Two recent VIP papers on mass spectrometry and mannosidase inhibitors

Very Important Paper: Mapping the Interactions of Selective Biochemical Probes of Antibody Conformation by Hydrogen--Deuterium Exchange Mass Spectrometry

Ulrike Leurs, Hermann Beck, Lea Bonnington, Ingo Lindner, Ewa Pol, Kasper Rand*

A major challenge during the development of therapeutic antibodies (IgG) is the assessment of changes to their higher-order structure. Now, K. Rand (University of Copenhagen, Denmark) and co-workers investigate the use of engineered Fab fragments, designed to bind to conserved regions of the IgG that are prone to undergo conformational changes. The selectivity of each probe to bind to distinct correctly folded parts of the IgG was identified by a combination of hydrogen--deuterium exchange mass spectrometry experiments (HDX-MS) and electron transfer dissociation (ETD). The use of these biochemical probes was also demonstrated in a surface plasmon resonance assay, which showed that their binding is sensitive to conformational changes occurring in IgG upon oxidation.

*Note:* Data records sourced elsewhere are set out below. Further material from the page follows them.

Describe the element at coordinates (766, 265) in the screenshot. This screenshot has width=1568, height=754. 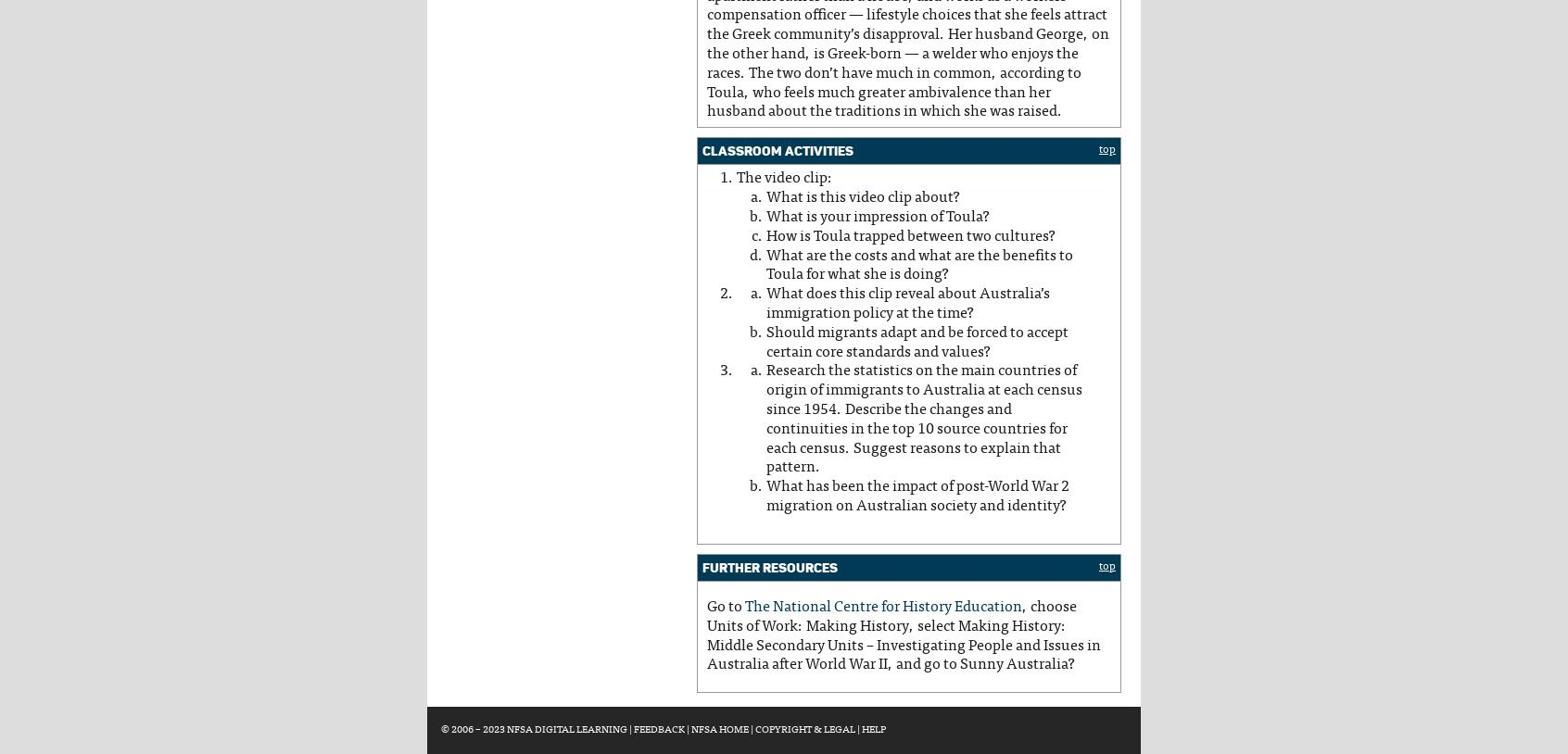
I see `'What are the costs and what are the benefits to Toula for what she is doing?'` at that location.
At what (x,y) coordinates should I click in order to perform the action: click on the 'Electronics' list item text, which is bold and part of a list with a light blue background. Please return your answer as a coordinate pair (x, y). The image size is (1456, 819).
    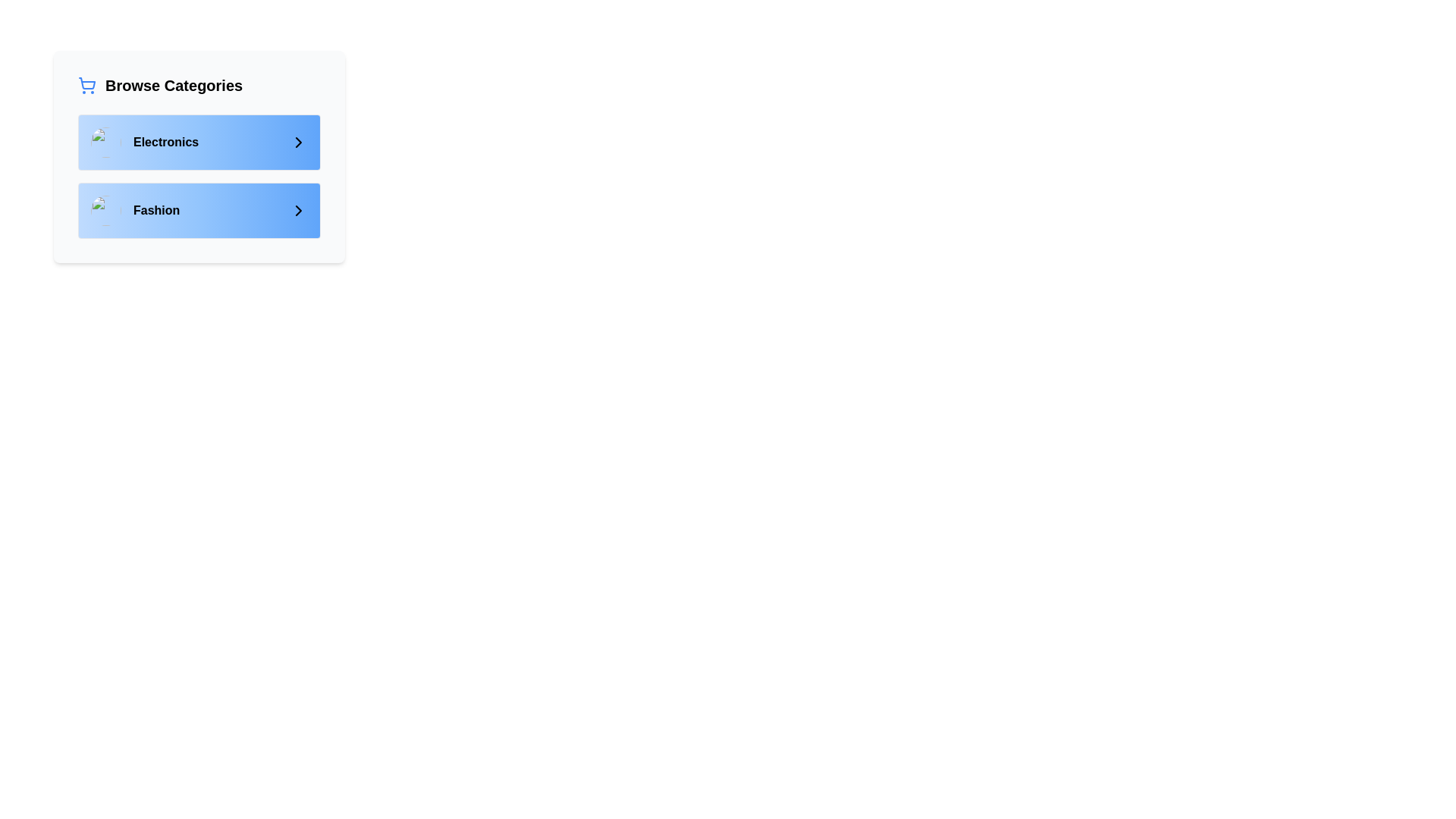
    Looking at the image, I should click on (145, 143).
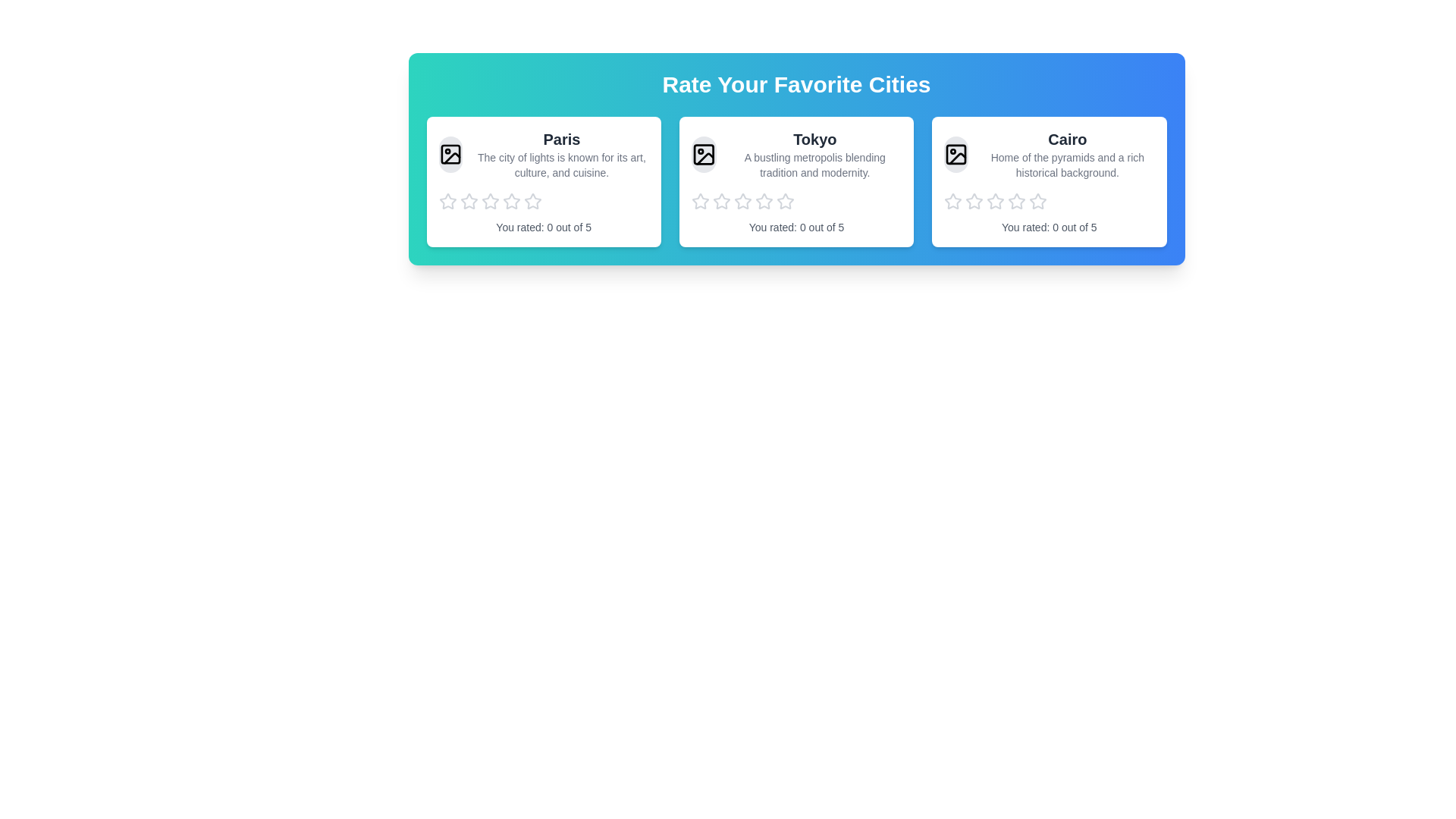 This screenshot has height=819, width=1456. I want to click on the descriptive text about Cairo located in the rightmost card under the title 'Cairo', positioned directly below the title and above the rating stars, so click(1066, 165).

Very Important Paper: Selective Manipulation of Discrete Mannosidase Activities in the Endoplasmic Reticulum by Using Reciprocally Selective Inhibitors

Taiki Kuribara, Makoto Hirano, Gaetano Speciale, Spencer J. Williams, Yukishige Ito, Kiichiro Totani*

Around one third of N-linked glycoproteins produced in the cell fail to properly fold and must be detected and appropriately disposed of. Yet, the precise details of which glycan structures encode secretion and degradation signals are obscure. K. Totani (Seikei University, Japan) and co-workers report that known glycosidase inhibitors (deoxynojirimycin and deoxymannojirimycin) can selectively inhibit glycan-editing mannosidases provided their concentrations are carefully controlled. Using inhibitors to control the processing of a synthetic N-glycan in an ER-fraction, two discrete glycan processing pathways leading to secretion and degradation were discovered. This work provides fundamental insights into the signals that control the fate of glycoproteins.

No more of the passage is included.